[Opening GIVEN RECORDS section]

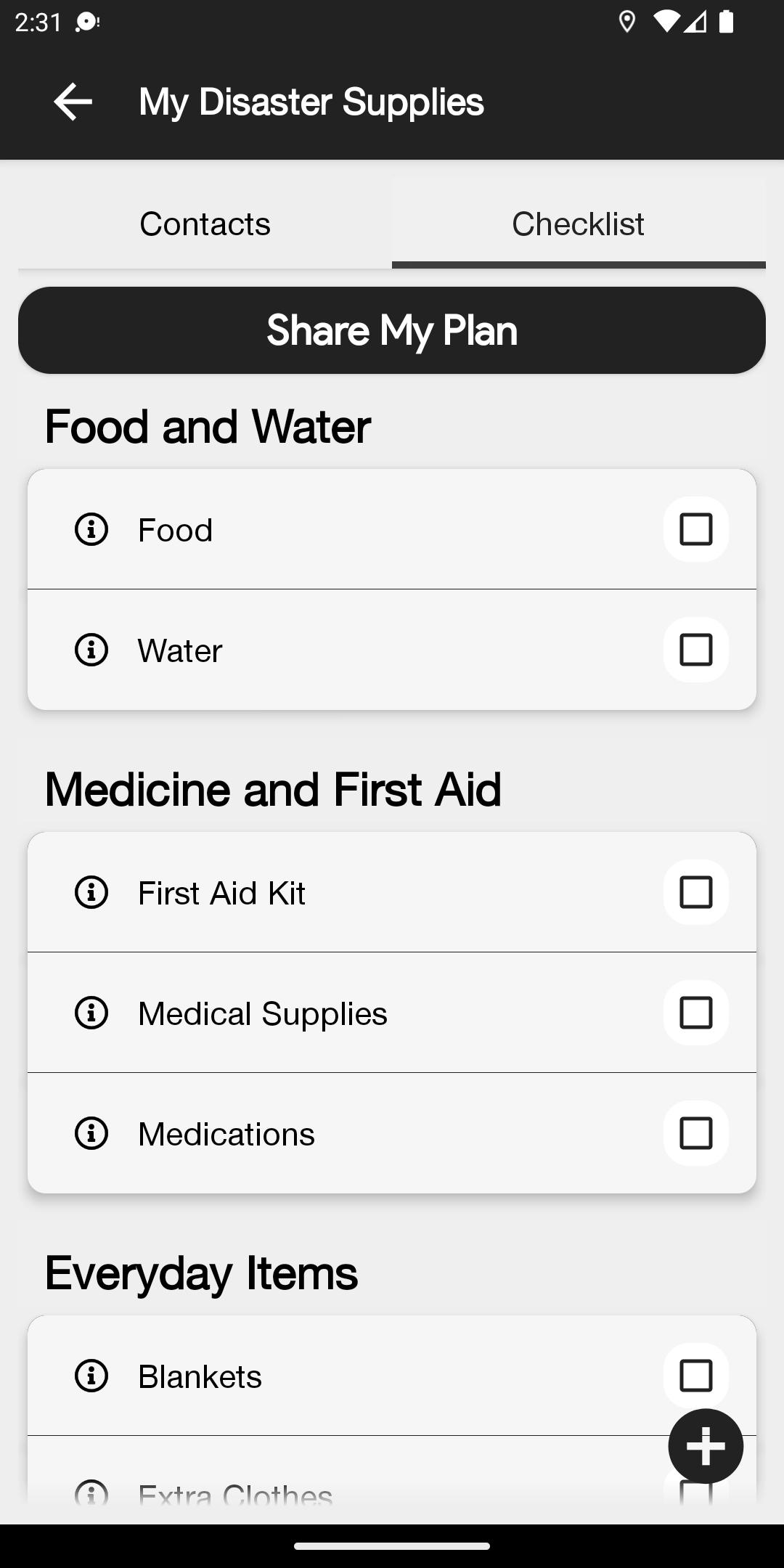
Task: Check the Food checkbox
Action: pos(695,529)
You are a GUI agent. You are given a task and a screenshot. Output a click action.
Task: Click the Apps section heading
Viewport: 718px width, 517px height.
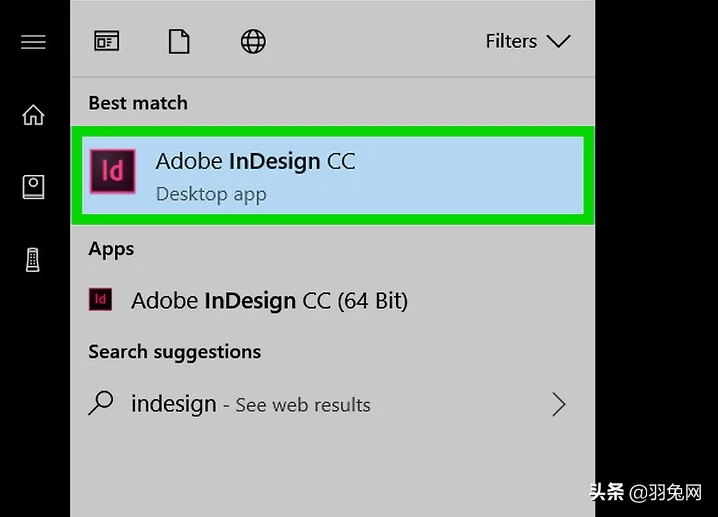click(111, 250)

[Closing GIVEN RECORDS section]

**WHAT THE EXERCISE ASKS**
Copy out exactly the lines between the line that contains "Task: Click the Apps section heading" and the last line of the records, both ends included; leave out every picture.

**SOLUTION TO THIS TASK**
Task: Click the Apps section heading
Viewport: 718px width, 517px height.
click(111, 250)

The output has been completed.